2026hot

Vidistiller

Self-hosted video intelligence platform. Transcribes, detects slides, summarizes with LLMs, and exports to Obsidian-ready Markdown.

GitHub ↗

Vidistiller is a self-hosted video intelligence platform. Submit a URL from YouTube, Vimeo, Twitch, TikTok, X, Reddit, Rumble, or any direct video file, and it runs a full pipeline: transcript extraction, slide detection, LLM summarization, and snapshot capture. The output is structured Markdown ready for a language model, a vault, or a document.

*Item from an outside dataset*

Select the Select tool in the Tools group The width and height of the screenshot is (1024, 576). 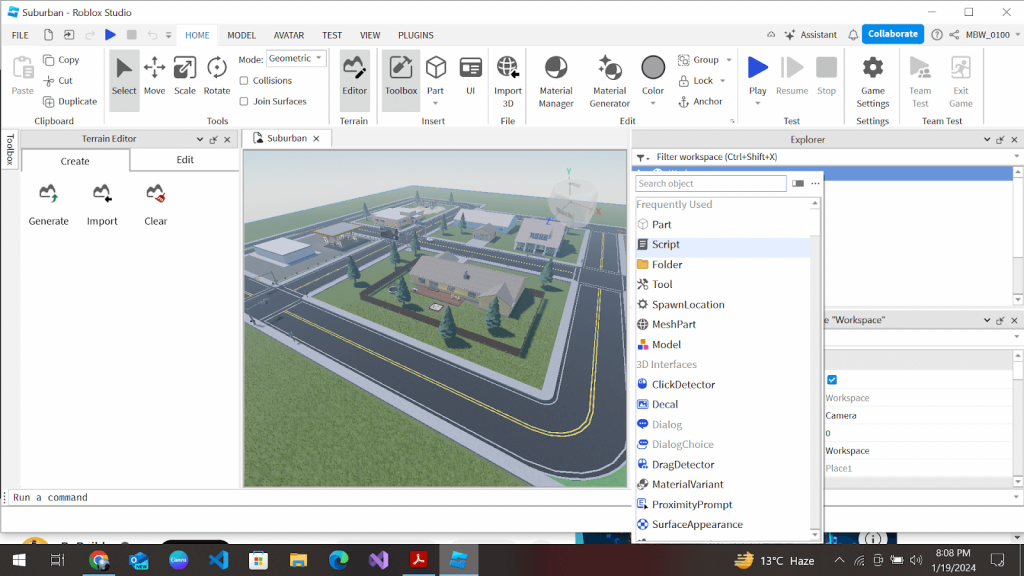coord(123,77)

Two modes at submission time. Transcript Mode extracts speech with timestamps and injects platform chapter markers as navigable section headers. Presentation Mode adds a slide detection pipeline: SSIM frame comparison, Tesseract OCR on each detected slide, LLM classification for ambiguous transitions, and per-slide transcript alignment.

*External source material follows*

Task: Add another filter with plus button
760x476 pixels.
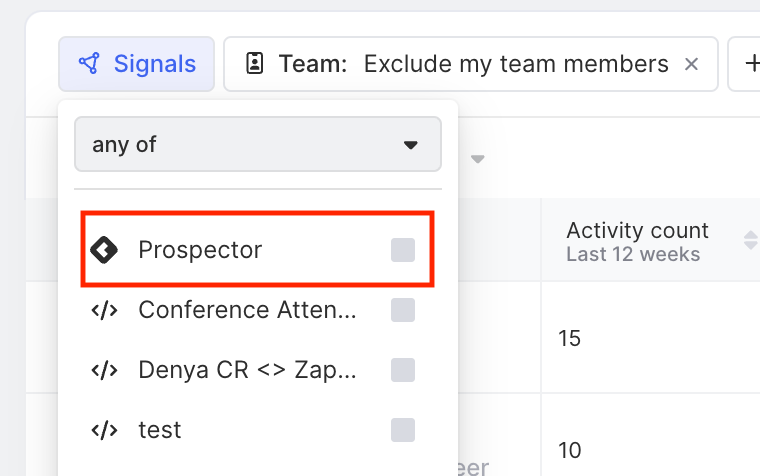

Summarization is a separate user-triggered step. The transcript is split into sections by chapter header, each classified by content type (intro, code walkthrough, demo, conceptual) and summarized with a matching prompt. Four LLM providers are supported per-user: Ollama (local, no key), OpenAI, Anthropic, and a self-hosted vLLM fleet with automatic model routing.

The browser UI is a VS Code-like panel layout: embedded video player on one side, timestamped transcript on the other. Clicking any timestamp in the transcript seeks the video. Slides appear in a bottom gallery; clicking a slide seeks to that moment. Export options include Obsidian Markdown ZIP (transcript or summary with images as a vault-ready bundle) and JSON for backup and portability.

The REST API exposes the full pipeline programmatically, with JWT auth for users and API key auth for headless service integration.

The name is a portmanteau of vidi (Latin: I saw) and distiller. It takes what was seen and reduces it to what is useful.

What it does

Accepts video from YouTube, Vimeo, Twitch, TikTok, X, Reddit, Rumble, direct MP4/MKV/MOV/WebM, and 50+ platforms via yt-dlp
Transcript Mode: speech-to-text with timestamps, platform chapter markers as section headers
Presentation Mode: SSIM slide detection, Tesseract OCR, LLM ambiguity classification, per-slide transcript alignment
LLM summarization with content-type-aware prompts: intro, code walkthrough, demo, conceptual, conclusion
Four LLM providers: Ollama (local), OpenAI, Anthropic, vLLM fleet with auto model routing
Browser UI with embedded video player and clickable transcript timestamps that seek the video
Obsidian Markdown ZIP export: transcript or summary with inline snapshot images, vault-ready
REST API with JWT user auth and API key auth for machine-to-machine integration
Celery job queue with real-time step logs and mid-run cancellation
Job export and import as self-contained JSON for backup and portability

Status

Hot. Used here for research, reference, and model context building.